━━ Text passage
Other parties trying to define the field and provide research agendas.

(16) As the Internet fostered the more widespread use of computers for humanities applications, other organizations began to get involved. This led to some further attempts to define the field or at least to define a research agenda for it.

Conclusion

TEI credited with influence on development of XML, especially its hyperlinking mechanisms.

(16-17) It [the TEI] represents the most significant intellectual advances that have been made in our area, and has influenced the markup community as a whole. The TEI attracted the attention of leading practitioners in the SGML community at the time when XML (Extensible Markup Language) was being developed and Michael Sperberg-McQueen, one of the TEI editors, was invited to be co-editor of the new XML markup standard. The work done on hyperlinking within the TEI formed the basis of the linking mechanisms within XML.

Humanities computing can grow interest in cultural heritage among lifelong learners and general public, which Bauerlein should praise.

(17) Humanities computing can contribute substantially to the growing interest in putting the cultural heritage on the Internet, not only for academic users, but also for lifelong learners and the general public. Tools and techniques developed in humanities computing will facilitate the study of this material and, as the Perseus Project is showing (Rydberg-Cox 2000), the incorporation of computational linguistics techniques can add a new dimension.



Hockey, Susan. “The History of Humanities Computing.” A Companion to Digital Humanities. Eds. Susan Schreibman, Ray Siemens, and John Unsworth. Malden, MA: Blackwell, 2004. 3-19. Print.
━━━━
━━ Given material
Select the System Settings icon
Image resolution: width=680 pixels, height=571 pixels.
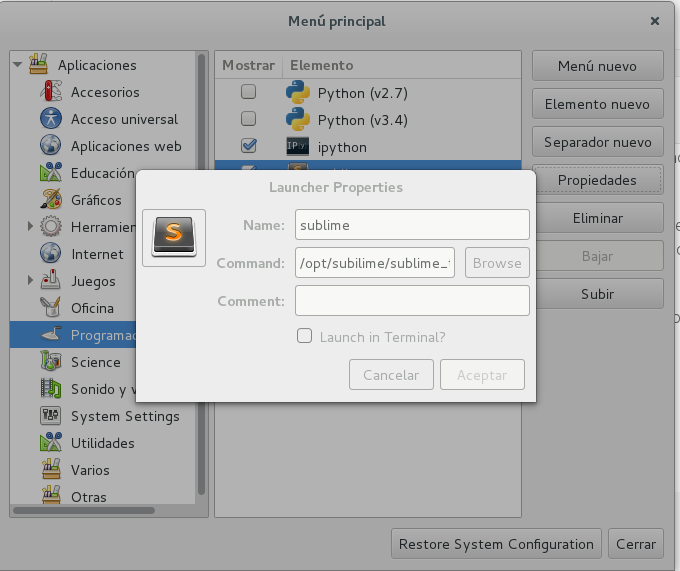coord(52,416)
━━━━
■ Exercise objective ■
From the humanities computing passage above, pull out word for word the stretch from "Other parties trying" through "its hyperlinking mechanisms.".

■ Solution below ■
Other parties trying to define the field and provide research agendas.

(16) As the Internet fostered the more widespread use of computers for humanities applications, other organizations began to get involved. This led to some further attempts to define the field or at least to define a research agenda for it.

Conclusion

TEI credited with influence on development of XML, especially its hyperlinking mechanisms.